Muslimische Väter – Zwischen stereotypen Rollenbildern und progressiver Männlichkeit
25. Juni 2019 | Gender und Sexualität, Religion und Religiosität

Welche Bilder migrantischer oder muslimischer Männlichkeit existieren in den Medien? Was sind demgegenüber aktuelle Forschungsergebnisse zu sich wandelnen Vorstellungen von Männlichkeit und Väterlichkeit in der Gesellschaft? Gibt es Unterschiede zwischen „muslimischen“ und „nichtmuslimischen“ Vaterrollen? Diesen und anderen Fragen gehen die Wissenschaftler Michael Tunç und Umut Akkuş im Interview mit ufuq.de nach.

ufuq.de: Herr Tunҫ, immer wieder steht der „fremde“ und „bedrohliche“ Mann im Zentrum von Diskussionen über Migration, Integration und Islam in Deutschland.

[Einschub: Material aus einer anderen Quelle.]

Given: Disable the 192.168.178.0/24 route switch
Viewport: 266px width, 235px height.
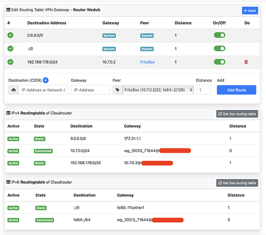Looking at the screenshot, I should click(220, 62).

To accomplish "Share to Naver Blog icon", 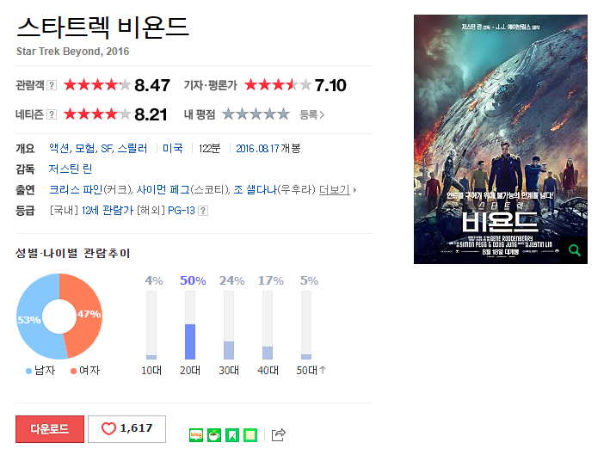I will pyautogui.click(x=196, y=434).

Welche Bilder migrantischer und/oder muslimischer Männlichkeit sind Ihnen in Ihrer Forschung begegnet?

Tunҫ: Einerseits kursieren in medialen Debatten Bilder über Männer und Väter mit Migrationshintergrund, die oft stereotyp und negativ sind: In diesen öffentlichen Diskursen kommen (junge) Männer mit Migrationshintergrund muslimischen Glaubens zumeist in Verbindung mit Themen wie Ehrenmord, Zwangsheirat, sexualisierter Gewalt gegen Frauen oder Kriminalität vor. Problematisch ist, dass Ereignisse wie beispielsweise die sexualisierten Gewalttaten zu Silvester 2015/2016 in Köln dann pauschal auf alle migrantischen oder muslimischen Männer übertragen werden. Nicht nur bei Rechten, sondern auch in Teilen der gesellschaftlichen Mitte kann man beobachten, dass sich diese Defizit- und Negativbilder entgegen aktueller empirischer Erkenntnisse als weitgehend allgemeingültig für migrantische bzw. muslimische Männer durchgesetzt haben.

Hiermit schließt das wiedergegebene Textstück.